Some in the party believe the example of Obama shows the Democrats have to nominate a black or Hispanic candidate in order to galvanise the minority turnout. One obvious problem with this strategy is that it assumes Democratic-supporting minorities to be a monolith. Gillum, the Democratic candidate for governor of Florida, was very effective in mobilising black voters. But early analysis suggests he may have performed worse with Hispanic voters than Hillary Clinton did in 2016.

Another approach calls for a safe pair of hands – a solid liberal, rather than a centrist but one who appears credible and likable to swing voters, particularly college-educated women who chose the Democrats this time. The outstanding candidate of this type is Senator Amy Klobuchar of Minnesota, who won re-election by 24 points in a state Trump came within a point of winning in 2016.

But whoever the Democrats nominate, the lesson they should take from Obama’s success has to be related not to the colour of his skin, but the nature of his rise. It used to be an axiom of the presidential election that “Democrats fall in love while Republicans fall in line”. Obama, Bill Clinton, Jimmy Carter and John Kennedy all began their campaigns for the Democratic presidential nomination as relative outsiders, either thought too obscure or too young. The Republicans look for experience: it is traditional to wait your turn. George HW Bush, Ronald Reagan and Richard Nixon all won the presidency on the second or third attempt.

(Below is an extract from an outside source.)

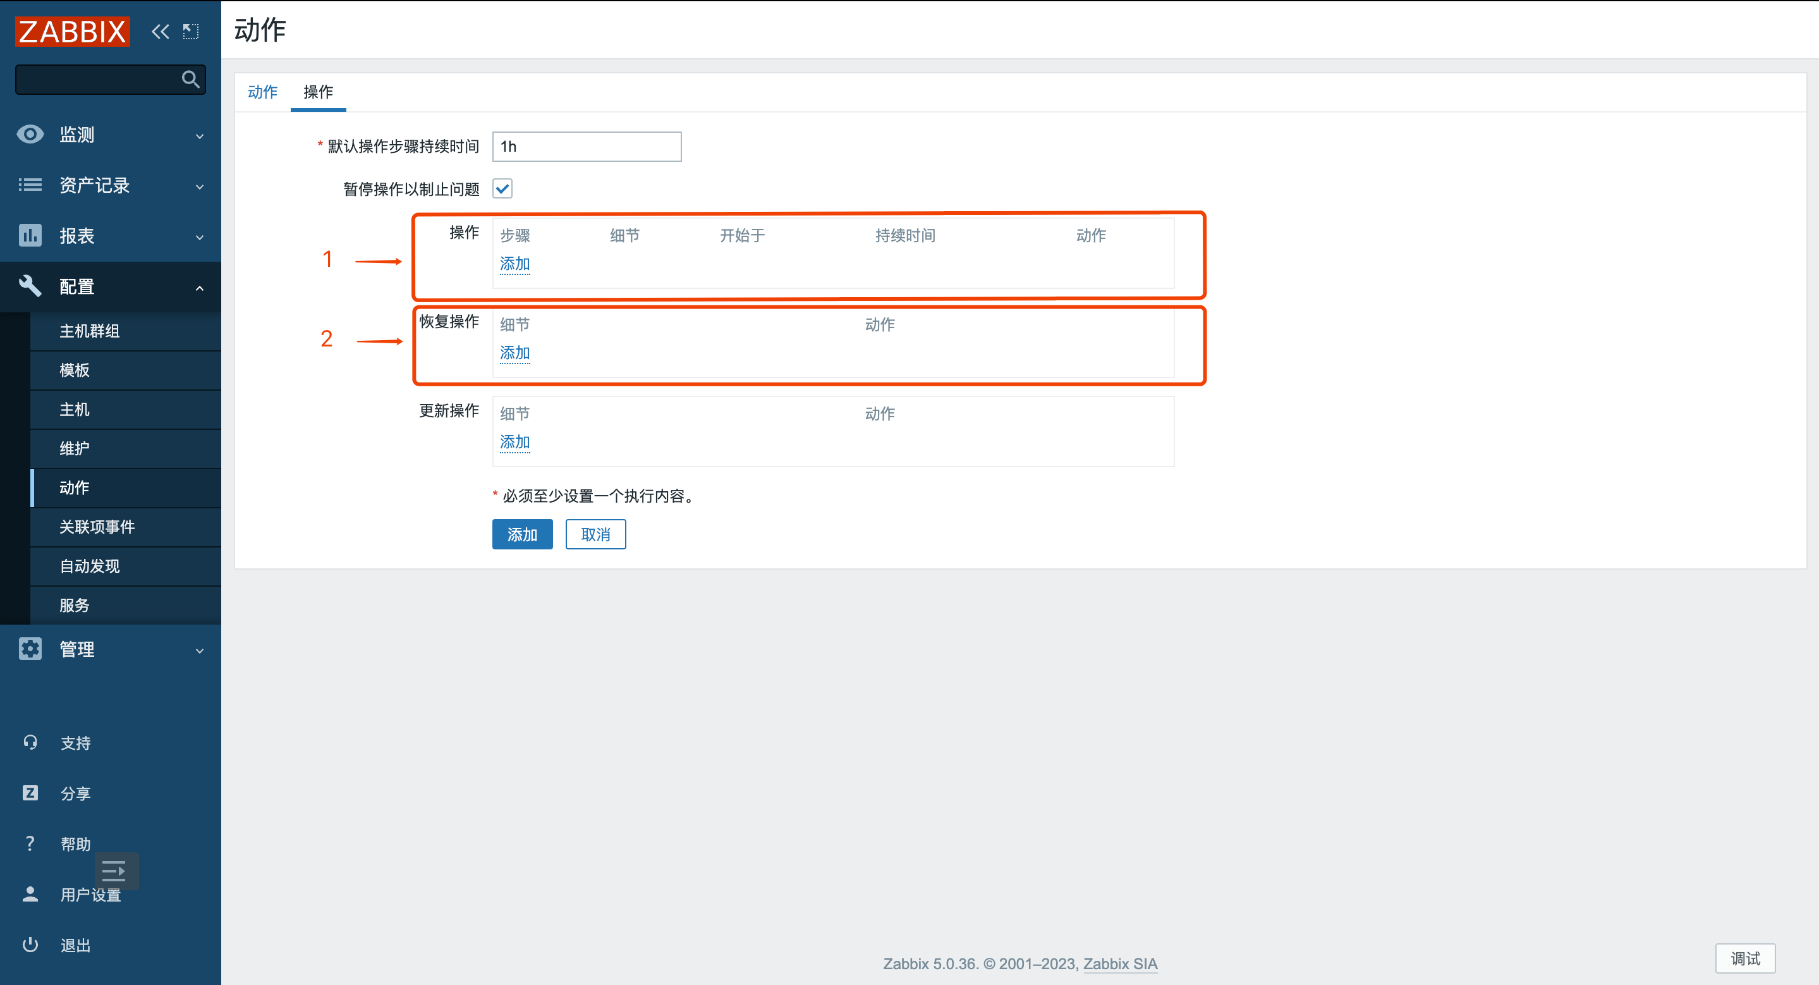Viewport: 1819px width, 985px height.
Task: Click the 退出 power icon
Action: tap(30, 945)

In 2016, the parties exchanged roles. Republican primary voters fell in love with an outsider, Democrats nominated the candidate whose turn it was. Trump was elected in large part because of the weakness of Democratic turnout. The Democratic base is less coherent than the Republican one, and more easily demoralised.

The 2020 election is likely to be so close that the Democrats can win with any candidate. But to beat Trump convincingly, they need to fall in love again – with whom, it is too early to say.